You’ve put in the time at dog training class and diligently practiced your homework, and now you’re convinced that you’re on your way to having a well-behaved best friend. But did you know that some of your daily interactions might be accidentally untraining your dog?

It doesn’t take much for the hard work that you’ve put in for it to start to unravel, and it’s usually because we don’t realize how quickly an undesirable dog behavior can take root. For example, petting your dog when he jumps up on you, zoning out during leash walks, or slipping him something from your plate when he demands it are easily overlooked responses that might lead to dog behavior problems down the road.

The key to avoiding untraining is to always remain mindful when interacting with your dog. Think about whether you like the behavior that your dog is offering. If you don’t, consider how you might be accidentally reinforcing it and keeping the behavior alive. And remember, some things your dog considers reinforcing might not make sense to you. You might think that pushing your dog off when he jumps is a viable training strategy, whereas he might think you’re giving him a welcoming pat!

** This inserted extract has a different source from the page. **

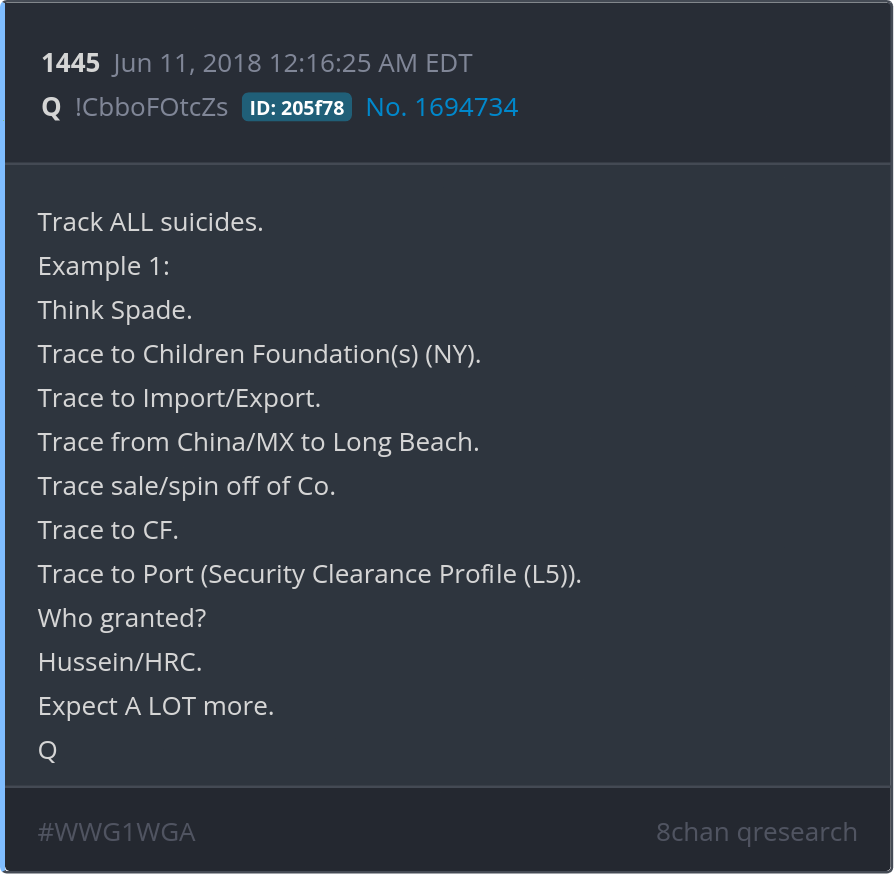The height and width of the screenshot is (874, 894).
Task: Click the Security Clearance Profile (L5) line
Action: pyautogui.click(x=309, y=574)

The following are some common ways we untrain our dogs, which might lead to dog behavior problems, and advice on how to avoid them.

Training Dogs Not to Jump

Reacting to a leaping dog is almost reflexive, and that’s exactly how jumping up becomes a habit. Whether it’s scolding a dog to get him to stop, or reaching down to give a few pats before pushing him off, this is one example of untraining that’s almost universal.

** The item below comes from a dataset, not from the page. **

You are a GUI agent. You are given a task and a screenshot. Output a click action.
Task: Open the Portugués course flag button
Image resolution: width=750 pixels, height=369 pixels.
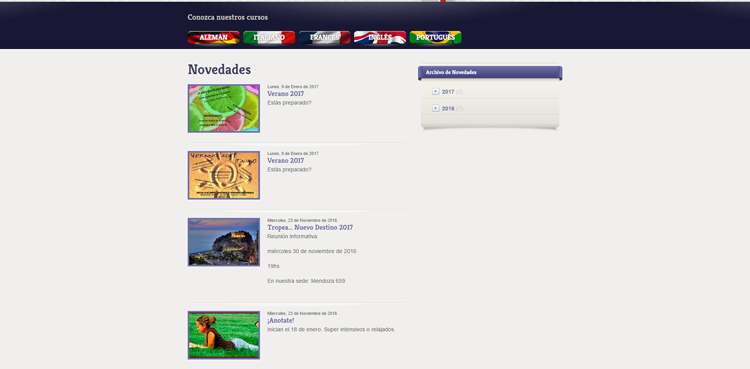coord(435,37)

Leaping on people is rewarding for dogs because it works; your excited dog makes contact with you, and more often than not, he gets acknowledged when he does it. Even angry acknowledgement is enough to keep the behavior alive. The secret to curbing a jumping habit is to teach your dog that he’s invisible unless he has four paws on the floor.

Instead of telling your dog to get off or pushing him, turn your body away the second his front feet start to come off the ground. Don’t acknowledge your dog while he’s leaping, and the moment he manages to keep four on the floor, turn back to him and say hello.

If he jumps again, repeat the process. Training dogs not to jump, especially if they’ve been doing it for a while, will take time. You can also teach the arm cross sit to help speed the process.

Dog Behaviors That Happen Gradually: Leash Pulling

This is an untraining process that literally happens a few steps at a time. In training class, you probably learned that your dog’s leash should always be slack, but the reality is that you probably let your dog pull you occasionally, like when you’re in a hurry or when the weather is bad.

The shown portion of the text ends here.